I just don't know if permission to torture is a high enough prize to justify a cover up, especially since they could easily just torture people anyway and scrub the evidence if they're willing to resort to subterfuge.


Tell that to the CIA.

Diane Fienstein accused them of committing crimes in order to suppress the torture report.[0] A little lying about how Osama was killed seems pretty innocuous next to that, doesn't it?

Military operations are routinely "framed" in a light that makes for the most positive PR spin. See the Jessica Lynch story for a good example of this.

[0] http://www.nytimes.com/2014/03/12/opinion/the-cia-torture-co...


> Military operations are routinely "framed" in a light that makes for the most positive PR spin.

That definitely makes more sense to me than trying to keep torture in the toolbox. Looks much better as an all-American raid than a canned hunt where the Pakistanis already had him.

Even with the Feinstein thing, it seems more like any cover up was more about public perception than anything else.


It's worth reading Hersh's interview with Slate. Hersh comes across as a complete nut job. http://www.slate.com/articles/news_and_politics/foreigners/2...


To me he comes off less as a nut job and more as a cranky 78-year-old who's being interviewed by a media outlet that's been attacking him pretty hard.


I agree. It's the problem when the other side asks the questions and edits the responses down.

Hersh was clearly annoyed that the interviewer wanted to talk about why the article did not appear in the New Yorker. The interviewer's agenda seemed clear: if the New Yorker did not see fit to print it, then I can safely ignore it. (People really do think like this, of course.)

Why would a writer respect such an agenda? So Hersh lets him have it.

Then, the interviewer appears to back off that angle ("Can I tell you why?"), and gave a different reason: He said he's interested in the publication venue because that would indicate a bias in the American press. Hersh says that's interesting.

At the very end, the interviewer seems like he's trying to catch Hersh up in some kind of logical error regarding the venue question ("I feel like you are telling me two different things.") And then it's over.

There's just nothing there. The interviewer asks questions, with a transparent agenda, that a grouchy reporter has heard before. They are kind of second-order to the actual story (i.e., venue). Hersh gets annoyed and hangs up.


As mentioned in this article, Slate published 5 stories critizing Hersh within 36 hours of its publishing. It would be unusual for an organization with such an agenda to make Hersh look balanced in an interview.


I'd say it's the interviewer who comes off as a disrespectful idiot in the article and Hersh even calls him out on it. When you're questioning the validity of using anonymous sources ... as a reporter too ...


He didn't sound like a "nut", just ornery. I would be too.

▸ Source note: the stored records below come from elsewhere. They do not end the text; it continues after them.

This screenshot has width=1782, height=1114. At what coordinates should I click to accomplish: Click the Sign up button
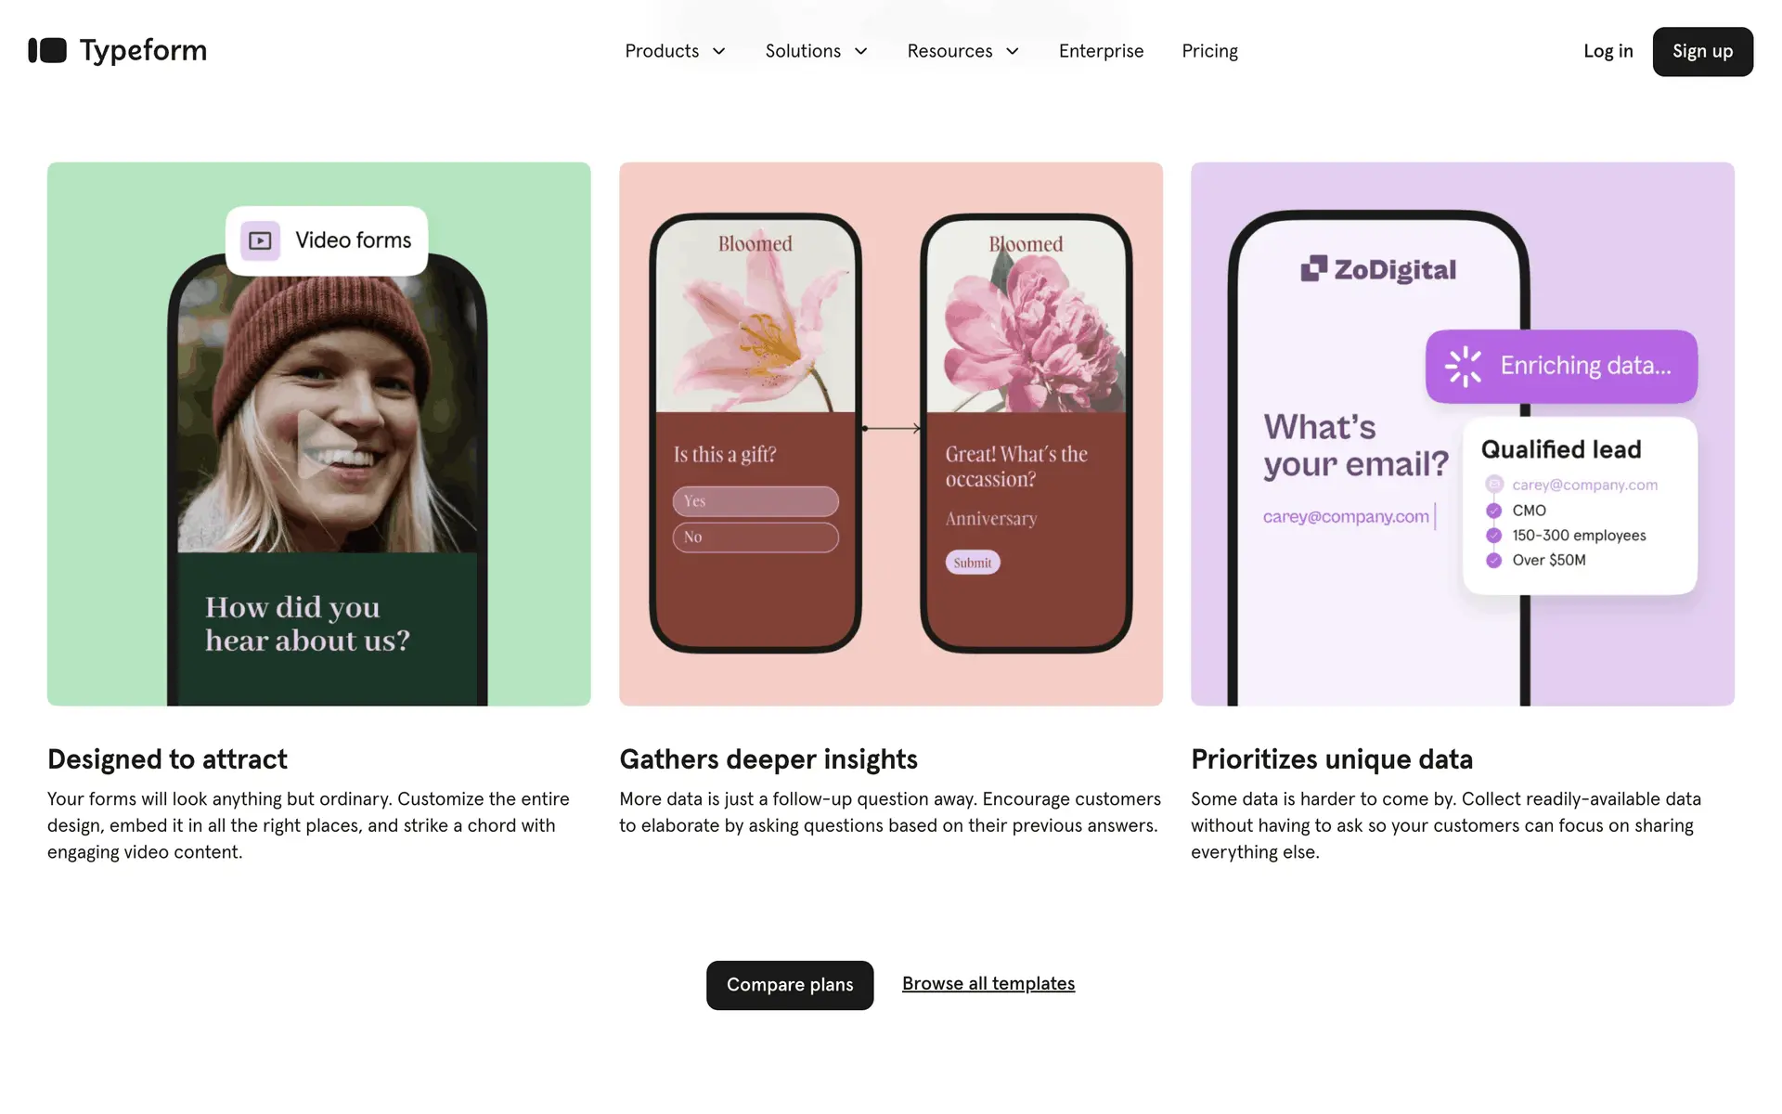1702,52

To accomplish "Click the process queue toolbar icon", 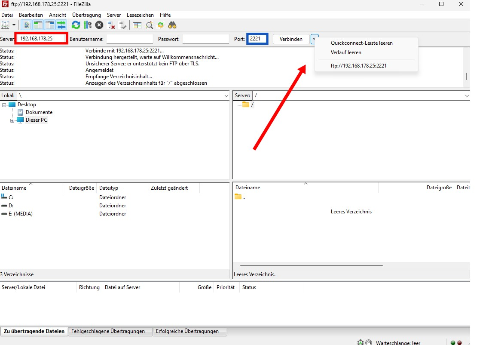I will (87, 25).
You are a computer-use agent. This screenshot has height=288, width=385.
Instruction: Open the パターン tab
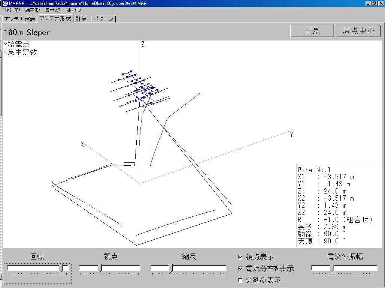coord(103,19)
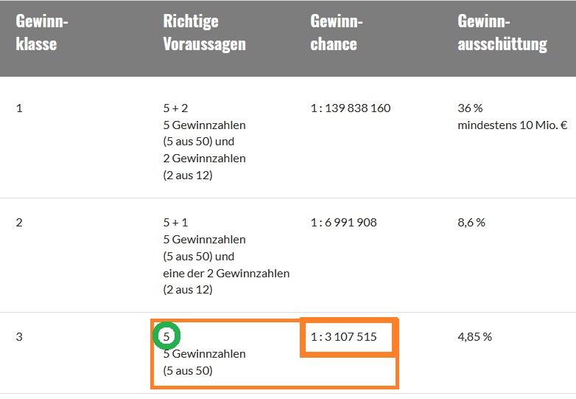The image size is (576, 399).
Task: Select the odds 1 : 6 991 908
Action: click(343, 223)
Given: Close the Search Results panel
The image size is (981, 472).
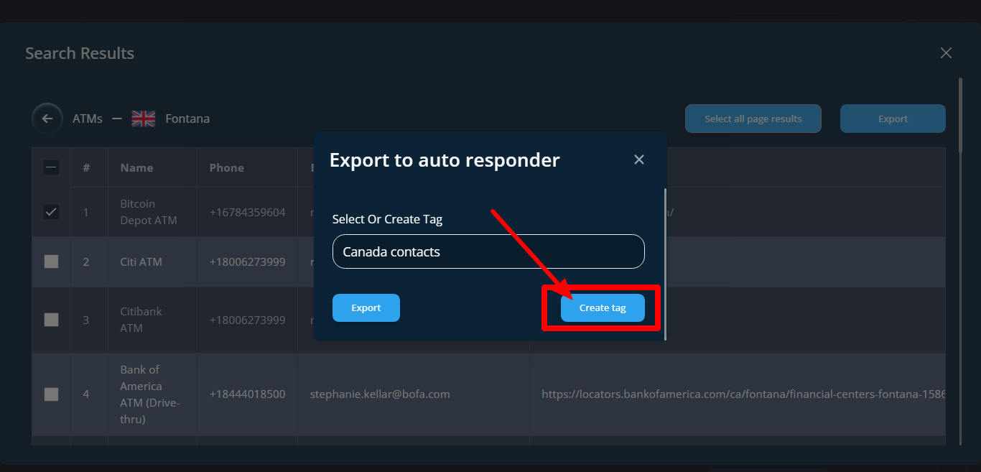Looking at the screenshot, I should 946,53.
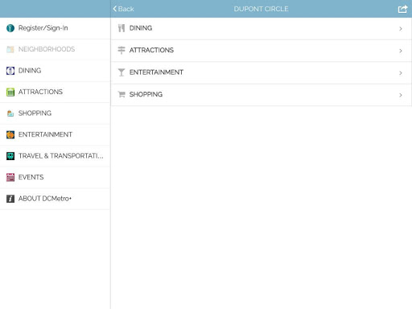The image size is (412, 309).
Task: Select Entertainment in Dupont Circle list
Action: click(x=262, y=72)
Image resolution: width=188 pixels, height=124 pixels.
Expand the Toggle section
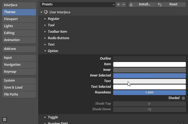(53, 117)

Hersh is a tired 78-year-old sitting on an exploding story. Someone is trying to talk about the context, from an org that is already figured to be coming from a bad angle. He's got 100 other things to do that will stick to the core of his publicity run on the story. If the content of the story can have land with the impact it could/should then it serves to entwine Hersh's legacy for getting the story other don't and getting the stories that matter. He goes into the pantheon for finding truth. As that type of journalist, it's the grail.

Who cares what the color of the journalistic bike shed is?